Recuerdo al tío Manolo, aquel chaval que a los 15 años se afilió a la CNT, que luego lideraría las Juventudes Libertarias de su pueblo, que en la guerra fue chófer en el Estado Mayor del Ejército republicano de Levante y que, más tarde, pagó la posguerra con el campo de concentración, la cárcel y el fusilamiento de su padre. Otro tiempo, otro mundo. Pero lo recuerdo ahora que llega a mis manos un libro entrañable. Una obra de arte en forma y fondo. Es la historia de aquellos 15.000 prisioneros hacinados en Albatera cuando la guerra, mentían, había terminado. El libro no es un ensayo; son los cuentos que escribió uno de sus prisioneros cuando ya era mayor, estaba ciego por una diabetes aguda y entonces podía ver más claro por el ojo de la memoria.
Los cuentos los firma Jorge Campos. Era maestro. Tenía cara de niño, ojos azules y acuosos, cuello largo, rostro sereno, un gracioso hoyuelo en el mentón. En la guerra se había incorporado voluntario a las milicias universitarias de la República. Por eso le encargaron organizar las colonias escolares para los niños madrileños que se habían refugiado de las bombas en tierras valencianas. Por eso escribía en La Hora de las Juventudes Socialistas Unificadas. Al final acabó en la ratonera alicantina y cayó prisionero en el campo de Albatera.
Muchos años después, lejos de aquellas palmeras que cercaban el campo de concentración de su juventud, el maestro Jorge Campos habría de recordar el desamparo, la soledad, el miedo, la miseria, las vejaciones, el dolor, la locura desatada; el apocalipsis cotidiano de esa guerra que nunca acababa entre unas alambradas que conferían cierto aire de extraterritorialidad a aquella isla concentracionaria; un pequeño gulag con palmeras, granados, un cielo anchísimo y corteza de árbol masticada.
Leo con emoción los relatos de aquel maestro que logró escapar del campo con un salvoconducto firmado gracias a la audacia de declararse menor de edad —cara de niño con 23 años— y que después, en su nueva vida, elegiría el exilio interior para convertirse en uno de los mejores especialistas en Literatura hispanoamericana y del Romanticismo hasta el punto de merecer el Premio Nacional de Literatura (1955) por su obra Tiempo pasado. Consternado veo los dibujos oscuros y existencialistas de Auladell que dan profundidad a este valioso testimonio del final de la guerra que es Cuentos sobre Alicante y Albatera (Media Vaca).
Pero aquello no acabó.
Nadie elige cuándo termina una guerra. Ni siquiera el vencedor.
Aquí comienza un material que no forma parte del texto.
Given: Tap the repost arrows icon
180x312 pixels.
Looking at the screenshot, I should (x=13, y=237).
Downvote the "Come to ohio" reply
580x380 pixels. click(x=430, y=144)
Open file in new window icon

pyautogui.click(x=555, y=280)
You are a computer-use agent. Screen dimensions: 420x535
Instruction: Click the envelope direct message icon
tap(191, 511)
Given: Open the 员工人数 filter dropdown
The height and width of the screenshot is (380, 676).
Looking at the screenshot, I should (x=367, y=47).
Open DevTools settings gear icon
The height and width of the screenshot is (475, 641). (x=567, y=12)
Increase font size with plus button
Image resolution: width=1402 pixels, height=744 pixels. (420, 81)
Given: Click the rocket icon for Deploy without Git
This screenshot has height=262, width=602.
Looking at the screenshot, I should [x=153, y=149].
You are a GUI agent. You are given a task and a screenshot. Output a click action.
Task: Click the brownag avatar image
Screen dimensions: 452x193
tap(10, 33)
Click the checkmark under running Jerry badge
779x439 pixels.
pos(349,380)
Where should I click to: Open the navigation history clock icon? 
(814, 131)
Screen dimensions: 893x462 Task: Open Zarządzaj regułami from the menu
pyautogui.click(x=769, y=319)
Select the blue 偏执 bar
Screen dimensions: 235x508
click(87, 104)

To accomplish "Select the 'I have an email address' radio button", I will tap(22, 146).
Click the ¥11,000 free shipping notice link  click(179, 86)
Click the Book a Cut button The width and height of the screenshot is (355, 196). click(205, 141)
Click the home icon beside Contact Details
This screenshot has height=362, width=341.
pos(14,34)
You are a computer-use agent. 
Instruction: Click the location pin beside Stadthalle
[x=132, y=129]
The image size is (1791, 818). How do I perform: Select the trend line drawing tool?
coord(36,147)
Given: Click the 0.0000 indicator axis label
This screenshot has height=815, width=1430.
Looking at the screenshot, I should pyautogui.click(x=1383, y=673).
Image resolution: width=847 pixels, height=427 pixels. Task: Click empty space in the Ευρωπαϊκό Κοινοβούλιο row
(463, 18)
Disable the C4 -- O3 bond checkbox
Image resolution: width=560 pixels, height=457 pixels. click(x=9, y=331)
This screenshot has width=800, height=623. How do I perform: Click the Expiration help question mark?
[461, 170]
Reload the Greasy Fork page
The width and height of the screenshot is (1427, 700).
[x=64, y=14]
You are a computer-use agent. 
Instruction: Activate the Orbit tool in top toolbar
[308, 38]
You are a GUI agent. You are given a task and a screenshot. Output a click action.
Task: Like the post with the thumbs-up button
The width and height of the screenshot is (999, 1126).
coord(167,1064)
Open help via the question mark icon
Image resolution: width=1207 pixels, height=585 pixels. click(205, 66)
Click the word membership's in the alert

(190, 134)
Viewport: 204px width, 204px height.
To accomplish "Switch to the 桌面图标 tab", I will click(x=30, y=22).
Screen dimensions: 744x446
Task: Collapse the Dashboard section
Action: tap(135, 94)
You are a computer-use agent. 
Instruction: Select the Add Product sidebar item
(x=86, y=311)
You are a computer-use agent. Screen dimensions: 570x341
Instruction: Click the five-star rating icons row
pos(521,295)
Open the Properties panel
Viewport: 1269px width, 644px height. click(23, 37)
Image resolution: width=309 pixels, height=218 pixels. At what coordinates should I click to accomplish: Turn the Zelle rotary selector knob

La tierra del campo de Albatera, gracias al empeño de unos arqueólogos encabezados por Felipe Mejías, ha ido sacando de su vientre oxidadas latas de sardinas, escudillas metálicas, hebillas de cinturón, botones metálicos de guerreras y excrementos humanos. Ya han pasado casi noventa años desde que aquellos campos de almendros emocionaron a Max Aub. Del tío Manolo —el compañero Arroyo—, fallecido a los 96, solo quedan las fotos y el recuerdo. Lo mismo sucede con todos los tíomanolos de aquel mundo perdido. Y, sin embargo, continúa intacta, bajo la tierra áspera de lo que fue Albatera, la fosa común con los cuerpos de los prisioneros que mataron, que dejaron morir y que fueron enterrados en el campo de concentración franquista más importante de la posguerra.
Ahora que tanto se habla de unas tierras raras para que termine otra guerra, ahora que la obscenidad más inhumana nos hace hablar de la riqueza de unos elementos químicos depositados en la corteza terrestre —litio, titanio, berilio, manganeso, galio, uranio, grafito, apatita, circonio, fluorita— que son esenciales para fabricar teléfonos, baterías, reactores nucleares y otro tipo de armas mientras los nadies mueren, matan y siguen muriendo en la rueca de la Historia, ahora que ya nadie sueña con ser anarquista y los niños refugiados no vienen de Madrid, parece oportuno recordar que también nosotros tenemos unas tierras raras. Muy raras y valiosas. Ahí abajo, a la sombra de unas palmeras datileras mudas y en otras tantas tierras de España, está lo que un día fuimos y soñamos ser.